Сначала я не могла решить, приятно мне такое внимание или раздражает. В целом оно было, видимо, приятно. Женщина никогда не чувствует себя достаточно старой, чтобы признать, что вряд ли кто уже покусится на ее честь. С другой стороны, такое внимание утомляло и порой вызывало осложнения. Одним из таких «осложнений» стал итальянец, которого я сама накликала на свою голову по незнанию итальянских обычаев.
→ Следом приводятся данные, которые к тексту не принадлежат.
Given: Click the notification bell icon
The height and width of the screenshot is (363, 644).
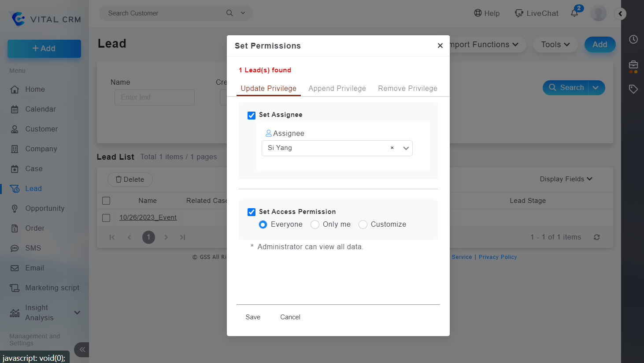Looking at the screenshot, I should [x=574, y=13].
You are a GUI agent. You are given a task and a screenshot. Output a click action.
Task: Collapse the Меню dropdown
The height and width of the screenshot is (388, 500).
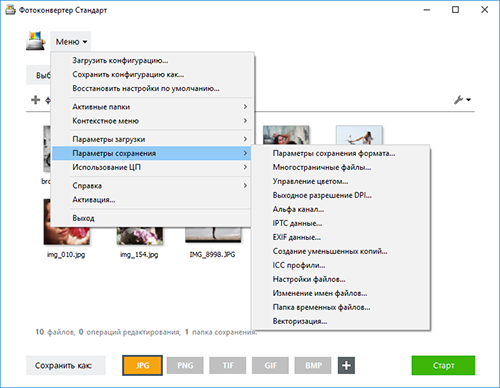tap(71, 42)
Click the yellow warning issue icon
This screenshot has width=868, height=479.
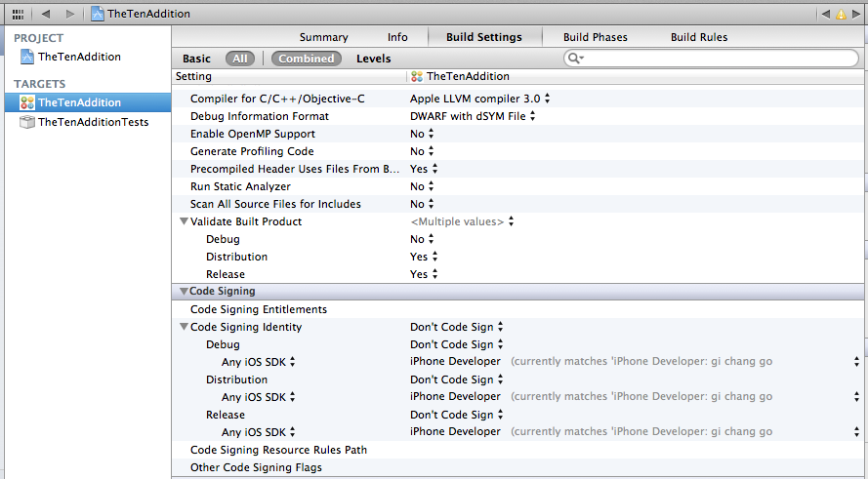(841, 15)
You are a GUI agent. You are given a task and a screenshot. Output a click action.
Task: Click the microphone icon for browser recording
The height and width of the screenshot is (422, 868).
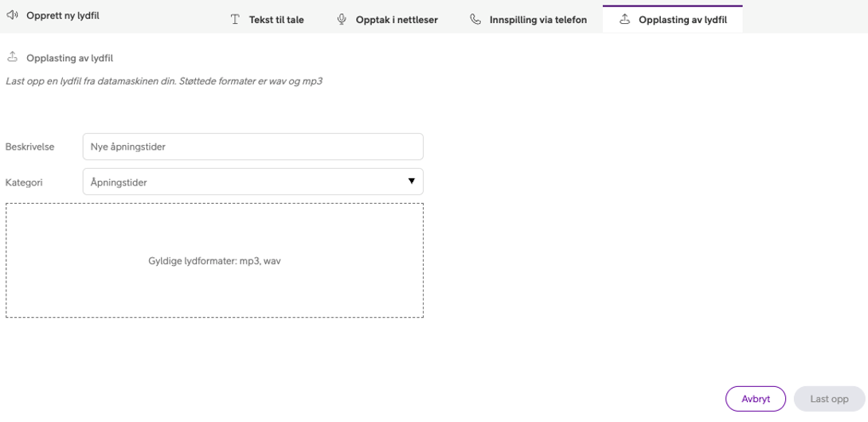pyautogui.click(x=342, y=19)
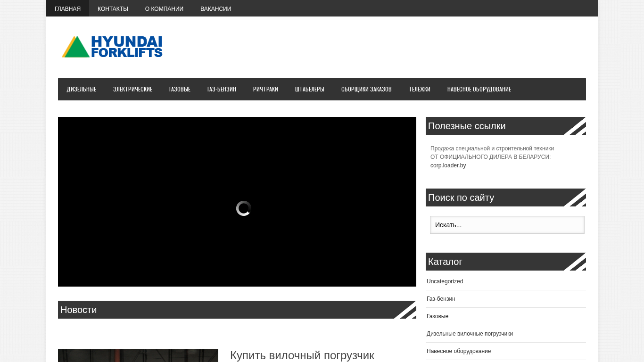Screen dimensions: 644x362
Task: Click the Искать search input field
Action: (x=507, y=225)
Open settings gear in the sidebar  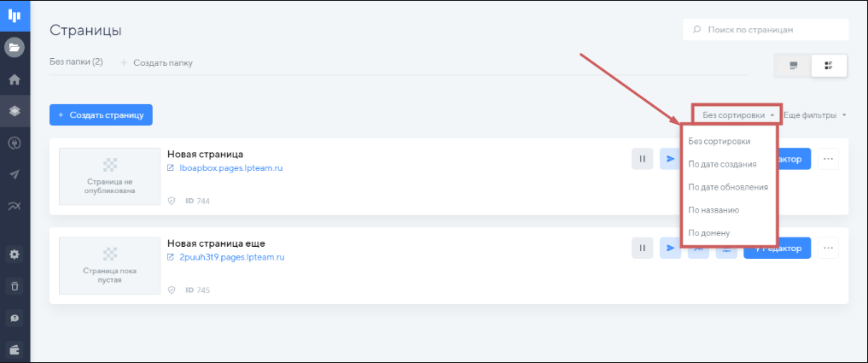point(15,255)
Как-то утром он спросил, не беспокоил ли меня ночью грохот от погрузки угля в трюм (дело было на пароходе), и я ответила, что нет, поскольку моя каюта расположена по правому борту, обращенному от причала.
– А, – подхватил он, – ваша каюта, наверное, тридцать третья?
– Нет, – ответила я, – у моей каюты четный номер – шестьдесят восемь.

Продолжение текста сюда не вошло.